* **What the task asks**
Retype, exactly as they appear below, the lines between the line holding "Pievienojies (370, 288)" and the line holding "Ienākt (382, 330)", both ends included.

* **Information supplied**

^^^^

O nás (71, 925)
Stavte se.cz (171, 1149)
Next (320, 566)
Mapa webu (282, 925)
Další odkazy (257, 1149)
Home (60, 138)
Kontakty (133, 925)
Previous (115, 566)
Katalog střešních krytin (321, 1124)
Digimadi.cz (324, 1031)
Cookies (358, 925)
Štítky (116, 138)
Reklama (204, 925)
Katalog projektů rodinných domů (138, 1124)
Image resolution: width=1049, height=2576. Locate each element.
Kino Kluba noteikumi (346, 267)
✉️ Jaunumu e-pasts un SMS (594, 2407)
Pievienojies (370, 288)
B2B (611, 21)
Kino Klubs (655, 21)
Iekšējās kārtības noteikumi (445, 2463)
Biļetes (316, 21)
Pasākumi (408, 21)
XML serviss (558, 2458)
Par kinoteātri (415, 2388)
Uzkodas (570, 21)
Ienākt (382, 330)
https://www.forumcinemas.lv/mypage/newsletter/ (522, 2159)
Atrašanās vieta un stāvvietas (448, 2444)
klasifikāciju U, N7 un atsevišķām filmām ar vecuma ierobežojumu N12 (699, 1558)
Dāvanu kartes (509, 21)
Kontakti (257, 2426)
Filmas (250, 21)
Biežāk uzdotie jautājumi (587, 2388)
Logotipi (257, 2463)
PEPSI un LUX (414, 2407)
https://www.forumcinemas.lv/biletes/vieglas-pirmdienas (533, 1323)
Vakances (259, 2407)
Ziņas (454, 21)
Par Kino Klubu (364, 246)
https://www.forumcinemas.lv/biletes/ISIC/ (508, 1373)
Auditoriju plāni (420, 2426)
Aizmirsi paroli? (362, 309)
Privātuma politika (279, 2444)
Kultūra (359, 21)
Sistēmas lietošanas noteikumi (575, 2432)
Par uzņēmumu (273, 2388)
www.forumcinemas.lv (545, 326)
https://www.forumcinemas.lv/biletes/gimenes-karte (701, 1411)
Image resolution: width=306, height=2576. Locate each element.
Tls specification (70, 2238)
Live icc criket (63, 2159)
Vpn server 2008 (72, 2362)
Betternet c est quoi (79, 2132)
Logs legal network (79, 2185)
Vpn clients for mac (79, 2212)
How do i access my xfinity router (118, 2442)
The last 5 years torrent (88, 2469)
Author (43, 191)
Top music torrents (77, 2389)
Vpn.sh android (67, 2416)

^^^^

* **Task response**
Pievienojies (370, 288)
B2B (611, 21)
Kino Klubs (655, 21)
Iekšējās kārtības noteikumi (445, 2463)
Biļetes (316, 21)
Pasākumi (408, 21)
XML serviss (558, 2458)
Par kinoteātri (415, 2388)
Uzkodas (570, 21)
Ienākt (382, 330)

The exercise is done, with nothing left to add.